Theatreactu : Pourquoi Galilée ?

CC : Un peu le fruit du hasard, pendant une tournée avec « Moi Caravage », on m’a proposé de participer au Festival de la correspondance de Grignan, sur le thème des philosophes. Quelqu’un m’a suggéré Galilée, italien, même époque que Caravage. Je ne connaissais pas du tout le Galilée philosophe, j’ai découvert à travers ses lettres un personnage drôle, plein d’ironie, très intéressant dans ses observations vis-à-vis du pouvoir et de l’Église. Je suis resté au début au stade de lecture de ses lettres.
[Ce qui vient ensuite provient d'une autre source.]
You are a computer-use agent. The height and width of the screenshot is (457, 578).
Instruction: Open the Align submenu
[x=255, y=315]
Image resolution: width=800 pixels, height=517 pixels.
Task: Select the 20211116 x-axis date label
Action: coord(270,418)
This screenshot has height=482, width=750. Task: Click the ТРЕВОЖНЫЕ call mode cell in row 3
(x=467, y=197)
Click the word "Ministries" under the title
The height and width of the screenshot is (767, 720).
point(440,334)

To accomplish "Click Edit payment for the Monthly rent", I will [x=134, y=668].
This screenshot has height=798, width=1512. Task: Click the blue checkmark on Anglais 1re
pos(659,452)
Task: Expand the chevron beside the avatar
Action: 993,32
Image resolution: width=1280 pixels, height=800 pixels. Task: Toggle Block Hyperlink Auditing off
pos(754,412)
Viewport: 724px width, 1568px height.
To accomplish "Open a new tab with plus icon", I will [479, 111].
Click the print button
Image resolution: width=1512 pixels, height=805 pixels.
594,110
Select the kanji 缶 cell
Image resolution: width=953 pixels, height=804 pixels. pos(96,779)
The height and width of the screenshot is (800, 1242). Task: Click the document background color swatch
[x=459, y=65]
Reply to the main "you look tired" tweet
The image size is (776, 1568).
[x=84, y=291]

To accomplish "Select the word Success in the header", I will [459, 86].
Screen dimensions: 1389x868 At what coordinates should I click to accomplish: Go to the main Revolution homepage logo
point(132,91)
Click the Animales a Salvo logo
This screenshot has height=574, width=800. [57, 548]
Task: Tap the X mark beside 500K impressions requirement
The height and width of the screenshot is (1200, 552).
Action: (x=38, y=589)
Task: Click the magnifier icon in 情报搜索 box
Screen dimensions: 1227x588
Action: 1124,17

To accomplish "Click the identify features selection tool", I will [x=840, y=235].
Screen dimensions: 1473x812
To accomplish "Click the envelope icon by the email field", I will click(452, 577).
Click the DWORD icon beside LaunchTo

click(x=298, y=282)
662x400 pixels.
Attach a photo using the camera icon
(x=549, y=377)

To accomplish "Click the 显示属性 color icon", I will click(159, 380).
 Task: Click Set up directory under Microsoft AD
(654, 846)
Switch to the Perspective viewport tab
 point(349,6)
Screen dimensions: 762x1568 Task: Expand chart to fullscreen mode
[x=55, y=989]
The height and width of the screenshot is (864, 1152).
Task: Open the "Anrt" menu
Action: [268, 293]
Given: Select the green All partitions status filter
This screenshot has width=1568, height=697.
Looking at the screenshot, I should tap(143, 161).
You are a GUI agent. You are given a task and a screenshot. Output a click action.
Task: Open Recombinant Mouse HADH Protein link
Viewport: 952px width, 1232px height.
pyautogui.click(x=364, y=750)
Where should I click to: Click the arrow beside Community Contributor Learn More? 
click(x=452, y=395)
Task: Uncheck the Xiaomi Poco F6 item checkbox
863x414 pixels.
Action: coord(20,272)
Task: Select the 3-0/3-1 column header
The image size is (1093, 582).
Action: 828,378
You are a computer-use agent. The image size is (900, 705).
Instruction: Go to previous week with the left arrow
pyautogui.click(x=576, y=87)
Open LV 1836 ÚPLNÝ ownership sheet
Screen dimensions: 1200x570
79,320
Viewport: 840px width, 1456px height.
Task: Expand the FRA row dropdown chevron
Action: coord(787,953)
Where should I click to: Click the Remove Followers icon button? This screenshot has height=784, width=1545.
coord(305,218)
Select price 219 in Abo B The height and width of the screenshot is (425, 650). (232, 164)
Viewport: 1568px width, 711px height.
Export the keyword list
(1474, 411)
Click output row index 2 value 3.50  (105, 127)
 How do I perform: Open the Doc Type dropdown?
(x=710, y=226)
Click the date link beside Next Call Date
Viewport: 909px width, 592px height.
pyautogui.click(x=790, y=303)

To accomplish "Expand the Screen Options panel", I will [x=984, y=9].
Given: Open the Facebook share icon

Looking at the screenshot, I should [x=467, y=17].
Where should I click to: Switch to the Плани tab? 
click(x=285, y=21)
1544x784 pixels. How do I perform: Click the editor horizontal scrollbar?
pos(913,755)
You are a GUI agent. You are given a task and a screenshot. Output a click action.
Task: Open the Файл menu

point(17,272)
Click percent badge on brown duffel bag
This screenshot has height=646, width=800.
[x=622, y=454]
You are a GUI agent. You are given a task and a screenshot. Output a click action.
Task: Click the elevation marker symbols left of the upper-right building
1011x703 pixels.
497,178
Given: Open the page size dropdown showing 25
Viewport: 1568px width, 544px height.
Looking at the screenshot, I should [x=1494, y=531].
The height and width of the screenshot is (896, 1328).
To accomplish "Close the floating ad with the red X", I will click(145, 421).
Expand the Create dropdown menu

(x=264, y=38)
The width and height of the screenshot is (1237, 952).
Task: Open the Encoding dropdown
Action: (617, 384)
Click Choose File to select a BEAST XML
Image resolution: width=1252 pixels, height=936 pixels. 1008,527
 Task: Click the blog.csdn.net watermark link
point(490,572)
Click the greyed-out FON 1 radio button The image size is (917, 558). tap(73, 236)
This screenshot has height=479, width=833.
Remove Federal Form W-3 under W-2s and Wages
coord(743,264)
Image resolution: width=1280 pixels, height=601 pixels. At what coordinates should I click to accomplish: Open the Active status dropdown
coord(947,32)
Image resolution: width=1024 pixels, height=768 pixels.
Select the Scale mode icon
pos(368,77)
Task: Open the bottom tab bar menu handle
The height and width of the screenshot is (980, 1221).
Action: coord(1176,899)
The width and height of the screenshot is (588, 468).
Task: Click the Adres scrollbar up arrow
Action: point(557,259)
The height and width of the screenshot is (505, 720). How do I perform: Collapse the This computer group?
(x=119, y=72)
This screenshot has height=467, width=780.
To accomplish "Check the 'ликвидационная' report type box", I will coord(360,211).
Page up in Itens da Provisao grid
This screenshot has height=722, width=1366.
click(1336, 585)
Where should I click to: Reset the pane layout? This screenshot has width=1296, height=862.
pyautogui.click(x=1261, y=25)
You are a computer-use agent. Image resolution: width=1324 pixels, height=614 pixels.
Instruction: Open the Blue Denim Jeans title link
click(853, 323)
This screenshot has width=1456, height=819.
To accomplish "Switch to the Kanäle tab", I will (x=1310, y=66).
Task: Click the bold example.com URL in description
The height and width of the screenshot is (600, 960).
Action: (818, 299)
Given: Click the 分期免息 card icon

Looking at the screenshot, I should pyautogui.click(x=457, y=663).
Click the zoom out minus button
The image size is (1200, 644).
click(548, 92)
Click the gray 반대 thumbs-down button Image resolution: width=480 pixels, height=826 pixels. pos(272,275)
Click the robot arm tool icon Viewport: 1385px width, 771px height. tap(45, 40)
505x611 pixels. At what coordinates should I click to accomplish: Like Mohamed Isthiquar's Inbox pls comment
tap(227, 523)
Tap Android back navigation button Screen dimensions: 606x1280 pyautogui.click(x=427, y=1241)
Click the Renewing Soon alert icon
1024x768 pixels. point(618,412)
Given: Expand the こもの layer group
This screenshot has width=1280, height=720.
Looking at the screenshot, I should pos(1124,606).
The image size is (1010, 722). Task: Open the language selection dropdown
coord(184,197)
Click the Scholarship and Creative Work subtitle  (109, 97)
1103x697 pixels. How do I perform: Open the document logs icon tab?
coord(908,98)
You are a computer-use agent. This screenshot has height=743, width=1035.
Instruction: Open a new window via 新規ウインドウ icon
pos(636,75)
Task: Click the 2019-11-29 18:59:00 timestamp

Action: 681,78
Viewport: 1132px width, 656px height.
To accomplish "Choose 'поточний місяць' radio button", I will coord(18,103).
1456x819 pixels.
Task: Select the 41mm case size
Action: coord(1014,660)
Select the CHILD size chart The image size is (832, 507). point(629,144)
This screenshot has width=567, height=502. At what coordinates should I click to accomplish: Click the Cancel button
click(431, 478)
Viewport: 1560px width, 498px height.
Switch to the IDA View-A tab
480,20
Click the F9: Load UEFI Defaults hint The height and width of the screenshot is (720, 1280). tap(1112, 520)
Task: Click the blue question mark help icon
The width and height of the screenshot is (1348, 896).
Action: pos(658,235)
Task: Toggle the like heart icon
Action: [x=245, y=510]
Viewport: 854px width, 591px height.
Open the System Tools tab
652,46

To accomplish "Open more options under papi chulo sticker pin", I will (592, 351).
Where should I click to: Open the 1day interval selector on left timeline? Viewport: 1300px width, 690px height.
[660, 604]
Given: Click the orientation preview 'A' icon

Ensuite avec le metteur en scène Thierry Surace on a eu l’idée de monter un vrai spectacle pour faire découvrir le vrai visage de Galilée. Pour moi c’était un vieux monsieur, barbu, barbant même, et qui avait dit « Et pourtant elle tourne… ». On oublie qu’il a été jeune, passionné, le savant le plus connu de son époque… Il m’est devenu de plus en plus sympathique. J’ai voulu en faire quelque chose de plus théâtral mais tout en partant des lettres, sans faire vraiment une biographie linéaire. Ce que j’ai surtout retenu c’est son combat pour la liberté de penser. Je n’utilise pas le mot laïcité qui n’existait pas à l’époque, mais il disait « Je ne sais pas, je n’ai pas de preuves, mais l’homme doit avoir le droit de formuler des hypothèses. Pourquoi la Terre ne tournerait pas autour du Soleil, comme l’a déjà suggéré Copernic ? Il faut avoir la possibilité d’avoir des doutes, de se questionner ». C’est cette démarche très moderne qui m’a plu. Cela nous renvoie à tout notre débat sur la laïcité, sur le droit de dire les choses et de critiquer. En fait le choix de Galilée fut un hasard et je me suis rendu compte plus j’avançais de la résonance qu’il avait dans l’actualité.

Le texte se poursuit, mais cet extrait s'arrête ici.